### WHAT YOU WILL DO:
Whenever a line in the listing contains "computer", copy that line.

### DATA TO EXAMINE:
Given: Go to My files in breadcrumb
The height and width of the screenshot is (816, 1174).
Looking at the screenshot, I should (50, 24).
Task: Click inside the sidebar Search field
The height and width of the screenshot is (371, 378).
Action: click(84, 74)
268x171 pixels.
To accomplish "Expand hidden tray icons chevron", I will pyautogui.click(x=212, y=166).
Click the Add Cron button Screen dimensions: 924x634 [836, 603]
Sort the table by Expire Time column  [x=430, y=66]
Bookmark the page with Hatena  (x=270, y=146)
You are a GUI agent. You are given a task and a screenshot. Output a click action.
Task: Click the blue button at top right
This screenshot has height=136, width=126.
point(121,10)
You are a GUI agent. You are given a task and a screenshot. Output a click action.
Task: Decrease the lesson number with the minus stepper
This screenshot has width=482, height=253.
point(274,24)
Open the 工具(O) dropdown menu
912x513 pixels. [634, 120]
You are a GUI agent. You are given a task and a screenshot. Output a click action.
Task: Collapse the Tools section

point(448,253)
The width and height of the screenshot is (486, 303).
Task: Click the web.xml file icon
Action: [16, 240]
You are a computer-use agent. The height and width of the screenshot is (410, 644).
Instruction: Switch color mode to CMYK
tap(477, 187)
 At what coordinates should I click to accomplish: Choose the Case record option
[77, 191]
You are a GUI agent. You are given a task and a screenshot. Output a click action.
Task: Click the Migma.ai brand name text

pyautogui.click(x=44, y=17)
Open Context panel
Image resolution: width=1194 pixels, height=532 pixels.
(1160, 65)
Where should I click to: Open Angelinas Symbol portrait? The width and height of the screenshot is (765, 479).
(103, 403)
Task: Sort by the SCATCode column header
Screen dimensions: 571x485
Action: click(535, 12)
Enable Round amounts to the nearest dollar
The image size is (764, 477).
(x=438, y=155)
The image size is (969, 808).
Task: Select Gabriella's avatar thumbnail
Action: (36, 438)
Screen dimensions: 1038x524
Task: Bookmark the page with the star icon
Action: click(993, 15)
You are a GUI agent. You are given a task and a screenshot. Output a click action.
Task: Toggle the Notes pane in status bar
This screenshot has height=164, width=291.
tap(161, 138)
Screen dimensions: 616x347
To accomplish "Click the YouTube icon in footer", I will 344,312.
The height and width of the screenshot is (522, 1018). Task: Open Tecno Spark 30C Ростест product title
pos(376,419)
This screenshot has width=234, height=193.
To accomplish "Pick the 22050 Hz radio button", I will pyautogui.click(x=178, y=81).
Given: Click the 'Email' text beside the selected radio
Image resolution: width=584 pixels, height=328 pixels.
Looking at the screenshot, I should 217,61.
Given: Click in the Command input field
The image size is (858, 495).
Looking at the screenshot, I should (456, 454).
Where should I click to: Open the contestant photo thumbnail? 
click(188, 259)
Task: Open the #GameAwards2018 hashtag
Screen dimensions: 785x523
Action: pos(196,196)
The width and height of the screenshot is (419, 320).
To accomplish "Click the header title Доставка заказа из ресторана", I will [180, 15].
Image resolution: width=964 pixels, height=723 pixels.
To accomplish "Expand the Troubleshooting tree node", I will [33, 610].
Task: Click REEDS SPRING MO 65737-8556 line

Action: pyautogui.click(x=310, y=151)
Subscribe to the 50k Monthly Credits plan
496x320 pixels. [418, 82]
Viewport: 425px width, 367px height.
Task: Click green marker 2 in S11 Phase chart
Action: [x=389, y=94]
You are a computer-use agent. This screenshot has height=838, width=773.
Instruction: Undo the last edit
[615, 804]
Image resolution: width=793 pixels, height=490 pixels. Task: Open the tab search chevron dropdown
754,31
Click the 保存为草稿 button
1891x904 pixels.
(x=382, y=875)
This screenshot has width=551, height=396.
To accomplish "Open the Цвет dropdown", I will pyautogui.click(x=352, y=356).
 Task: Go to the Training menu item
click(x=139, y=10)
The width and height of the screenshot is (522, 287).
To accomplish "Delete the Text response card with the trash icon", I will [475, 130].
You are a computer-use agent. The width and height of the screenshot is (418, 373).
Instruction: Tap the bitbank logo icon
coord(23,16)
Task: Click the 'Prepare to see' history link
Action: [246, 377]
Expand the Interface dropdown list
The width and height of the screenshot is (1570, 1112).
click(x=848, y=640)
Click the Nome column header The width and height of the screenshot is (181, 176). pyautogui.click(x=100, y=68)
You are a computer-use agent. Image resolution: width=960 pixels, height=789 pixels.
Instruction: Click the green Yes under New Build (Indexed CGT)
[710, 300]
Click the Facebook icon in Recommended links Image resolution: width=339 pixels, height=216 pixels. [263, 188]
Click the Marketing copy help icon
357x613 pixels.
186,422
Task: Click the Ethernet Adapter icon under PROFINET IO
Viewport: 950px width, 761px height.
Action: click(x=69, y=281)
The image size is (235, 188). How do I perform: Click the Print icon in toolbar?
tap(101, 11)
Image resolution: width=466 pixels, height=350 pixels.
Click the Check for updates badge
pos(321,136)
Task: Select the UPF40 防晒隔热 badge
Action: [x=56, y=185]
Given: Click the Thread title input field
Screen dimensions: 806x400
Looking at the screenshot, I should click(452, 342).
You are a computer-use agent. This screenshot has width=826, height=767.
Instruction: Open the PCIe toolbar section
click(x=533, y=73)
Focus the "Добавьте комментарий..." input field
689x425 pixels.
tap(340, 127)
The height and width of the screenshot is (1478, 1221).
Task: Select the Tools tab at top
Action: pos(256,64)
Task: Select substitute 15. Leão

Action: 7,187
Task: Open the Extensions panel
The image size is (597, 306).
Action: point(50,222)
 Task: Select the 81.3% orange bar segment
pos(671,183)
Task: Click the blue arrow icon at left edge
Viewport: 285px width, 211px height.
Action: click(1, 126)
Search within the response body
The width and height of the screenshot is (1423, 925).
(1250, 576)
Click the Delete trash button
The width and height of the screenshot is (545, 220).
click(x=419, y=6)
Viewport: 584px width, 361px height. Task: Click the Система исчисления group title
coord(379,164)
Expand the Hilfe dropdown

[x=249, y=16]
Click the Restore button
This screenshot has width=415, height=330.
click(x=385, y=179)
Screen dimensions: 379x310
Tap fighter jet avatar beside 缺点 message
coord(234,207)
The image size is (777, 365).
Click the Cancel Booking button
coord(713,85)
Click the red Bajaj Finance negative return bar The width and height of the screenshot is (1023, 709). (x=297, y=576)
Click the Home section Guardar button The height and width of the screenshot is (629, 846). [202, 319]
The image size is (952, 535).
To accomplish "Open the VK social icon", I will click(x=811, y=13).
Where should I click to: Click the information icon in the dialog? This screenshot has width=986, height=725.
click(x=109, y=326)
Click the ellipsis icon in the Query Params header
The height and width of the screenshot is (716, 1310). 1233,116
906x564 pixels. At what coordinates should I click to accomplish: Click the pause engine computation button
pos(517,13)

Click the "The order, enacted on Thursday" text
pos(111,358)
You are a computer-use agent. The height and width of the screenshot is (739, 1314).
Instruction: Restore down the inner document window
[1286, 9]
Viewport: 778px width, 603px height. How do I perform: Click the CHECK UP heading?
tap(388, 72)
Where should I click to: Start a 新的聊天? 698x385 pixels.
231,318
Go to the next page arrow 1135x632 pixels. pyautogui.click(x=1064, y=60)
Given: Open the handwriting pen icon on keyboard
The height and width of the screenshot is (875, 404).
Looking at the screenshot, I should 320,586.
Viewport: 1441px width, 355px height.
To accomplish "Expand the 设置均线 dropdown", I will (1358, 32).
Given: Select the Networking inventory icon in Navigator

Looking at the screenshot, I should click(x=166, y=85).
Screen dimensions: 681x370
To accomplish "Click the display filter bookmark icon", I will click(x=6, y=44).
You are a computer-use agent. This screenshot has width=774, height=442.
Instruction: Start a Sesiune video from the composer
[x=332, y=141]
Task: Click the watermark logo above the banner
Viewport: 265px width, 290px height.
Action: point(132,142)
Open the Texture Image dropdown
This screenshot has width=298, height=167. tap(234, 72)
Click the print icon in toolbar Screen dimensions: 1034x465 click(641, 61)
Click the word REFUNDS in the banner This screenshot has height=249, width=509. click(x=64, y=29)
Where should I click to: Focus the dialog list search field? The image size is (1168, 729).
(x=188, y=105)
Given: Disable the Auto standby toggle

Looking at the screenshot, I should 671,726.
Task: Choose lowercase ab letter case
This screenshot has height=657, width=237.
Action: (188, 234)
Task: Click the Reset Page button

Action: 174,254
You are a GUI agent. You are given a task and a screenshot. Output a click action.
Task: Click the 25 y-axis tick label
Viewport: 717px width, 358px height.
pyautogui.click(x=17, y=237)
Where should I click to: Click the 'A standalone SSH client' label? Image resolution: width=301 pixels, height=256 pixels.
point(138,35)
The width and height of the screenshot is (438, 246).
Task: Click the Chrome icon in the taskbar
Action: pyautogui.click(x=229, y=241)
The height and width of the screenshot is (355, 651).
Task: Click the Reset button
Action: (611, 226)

### RESULT OF THIS EXERCISE:
You are a computer-use agent. The height and width of the screenshot is (410, 644).
You are a computer-use agent. This screenshot has height=838, width=773.
You are a computer-use agent. The width and height of the screenshot is (418, 373).
You are a computer-use agent. Image resolution: width=960 pixels, height=789 pixels.
You are a computer-use agent. This screenshot has width=826, height=767.
You are a computer-use agent. The height and width of the screenshot is (739, 1314).
You are a computer-use agent. This screenshot has width=774, height=442.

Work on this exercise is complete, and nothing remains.